Please format the data from the line containing "Click the USDC text in the Bond badge" down to the line containing "1218x980 pixels. [475, 89]", both included, as a Markdown table with the columns Row and Content, omitting blank lines. Leave the pictures out of the table.

Material supplied:

** Start **

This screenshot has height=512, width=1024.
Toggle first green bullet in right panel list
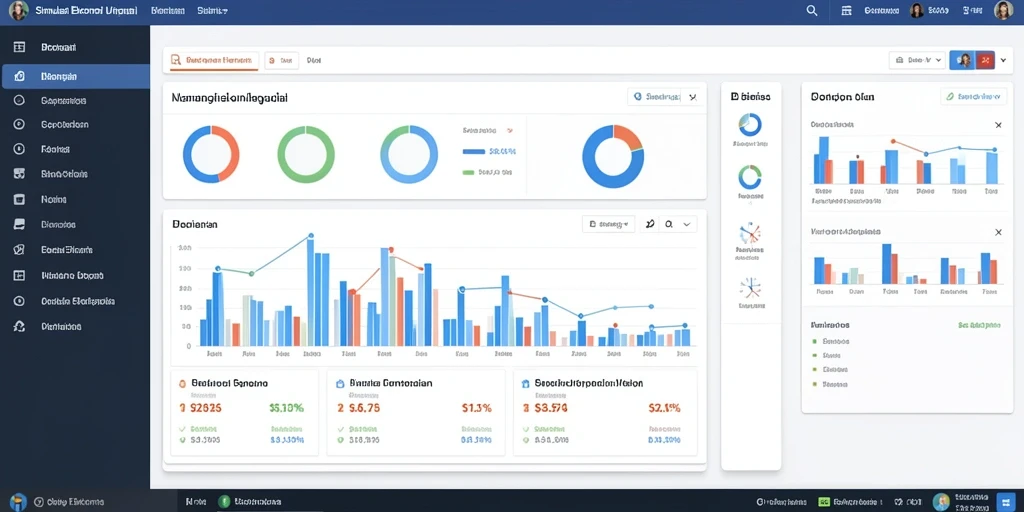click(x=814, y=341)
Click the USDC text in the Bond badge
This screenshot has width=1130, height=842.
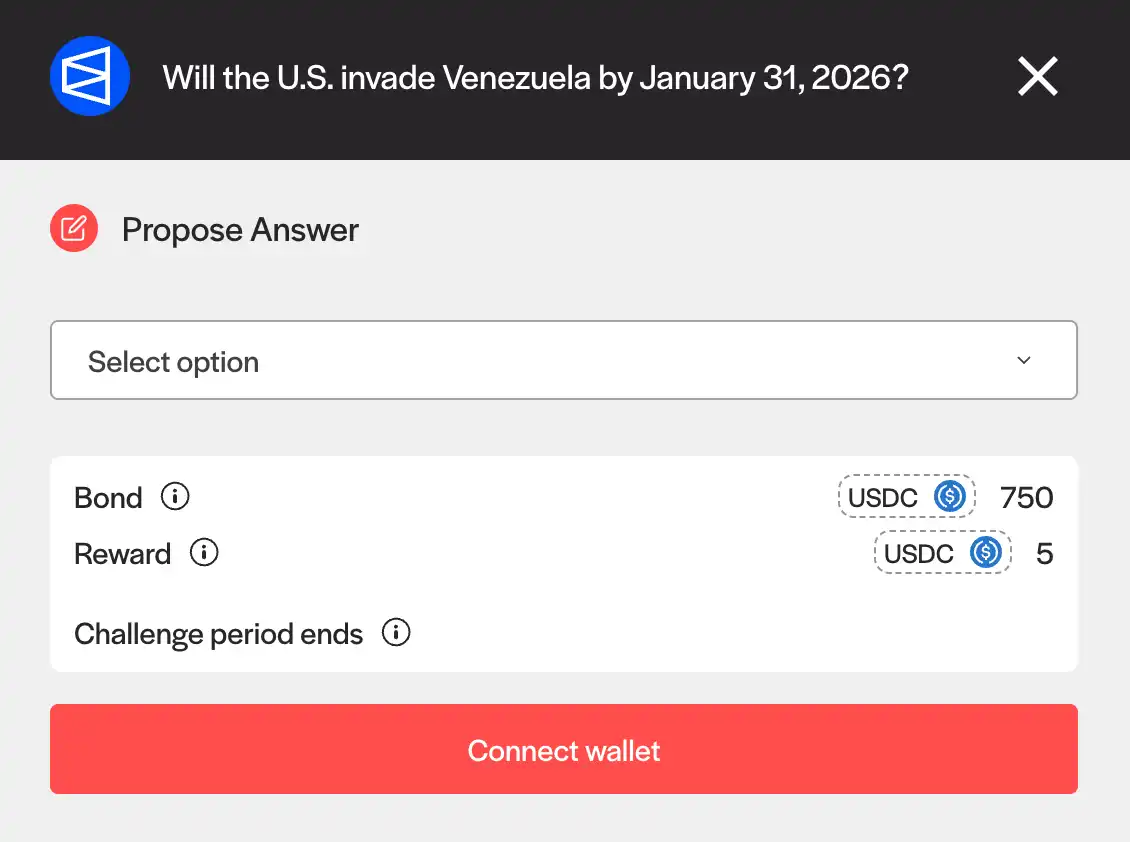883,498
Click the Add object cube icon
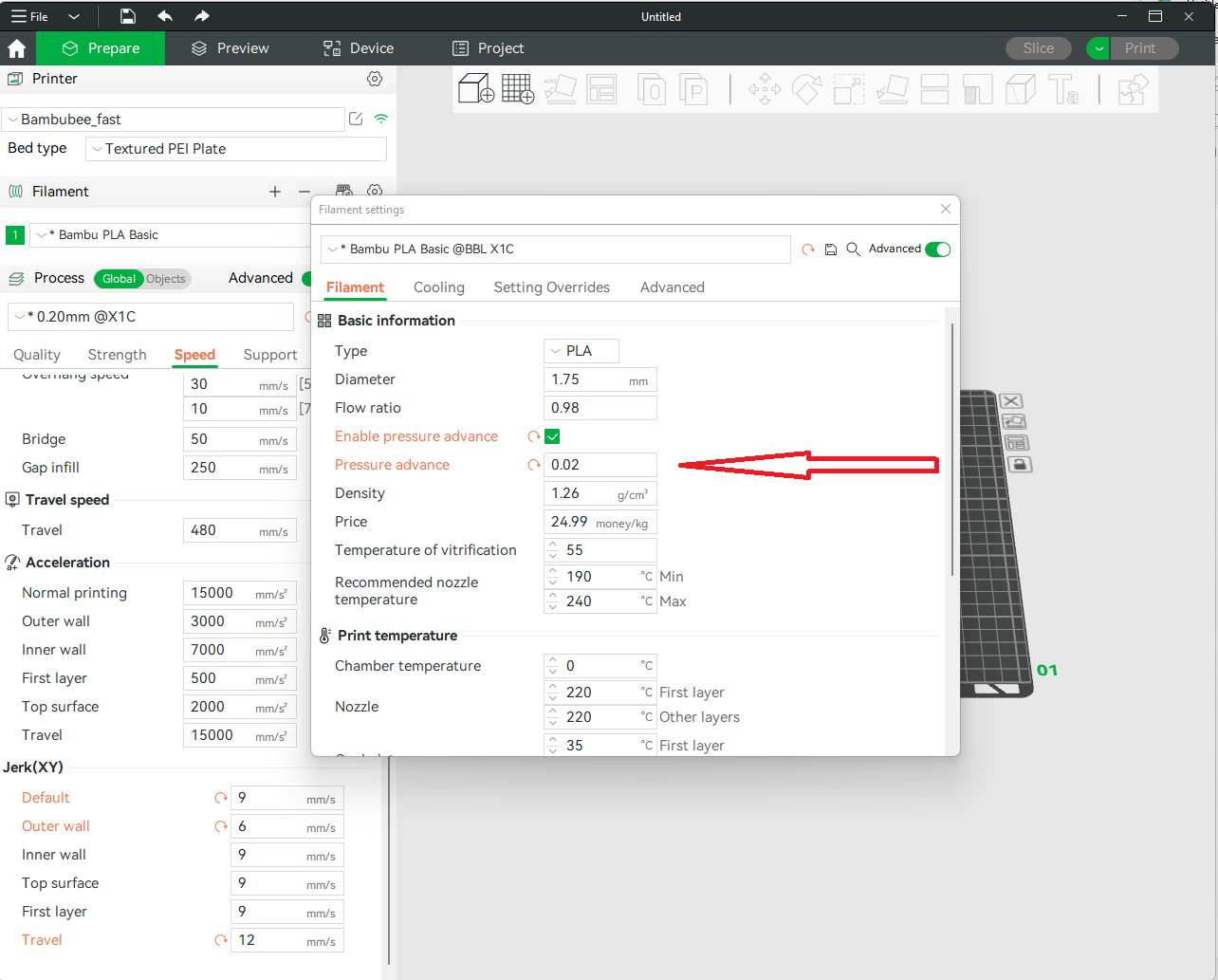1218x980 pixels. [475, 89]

** End **
** Start **

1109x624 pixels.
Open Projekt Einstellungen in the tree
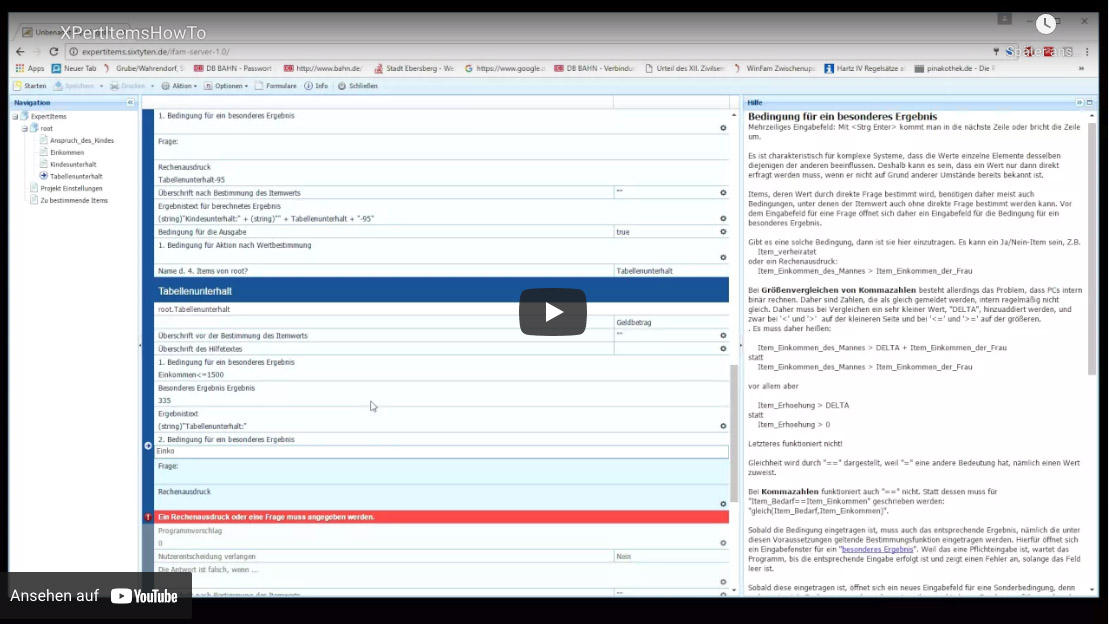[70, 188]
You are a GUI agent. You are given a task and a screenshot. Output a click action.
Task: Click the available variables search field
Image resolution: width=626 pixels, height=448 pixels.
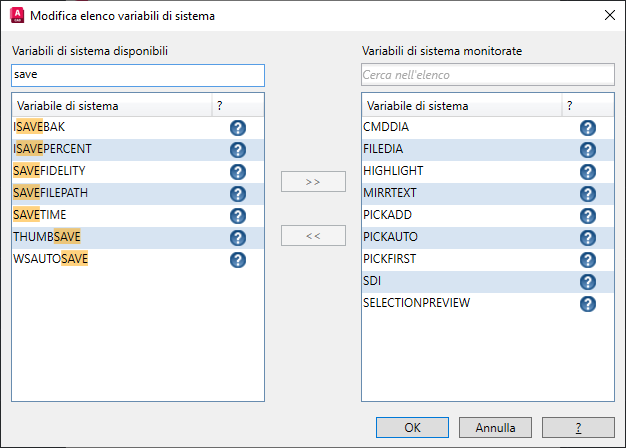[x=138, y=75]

** End **
** Start **

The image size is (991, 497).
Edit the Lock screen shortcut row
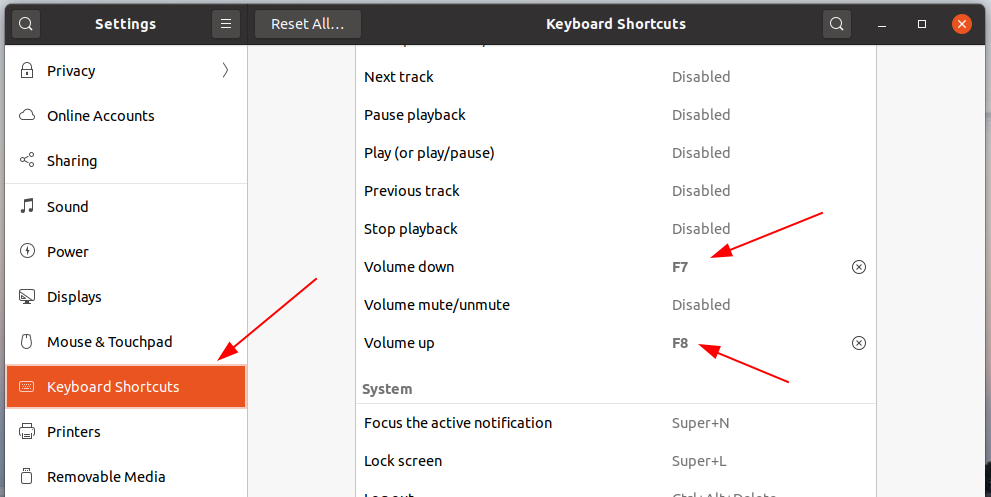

** End **

Written response:
| Row | Content |
|---|---|
| 1 | Click the USDC text in the Bond badge |
| 2 | This screenshot has width=1130, height=842. |
| 3 | 883,498 |
| 4 | Click the Add object cube icon |
| 5 | 1218x980 pixels. [475, 89] |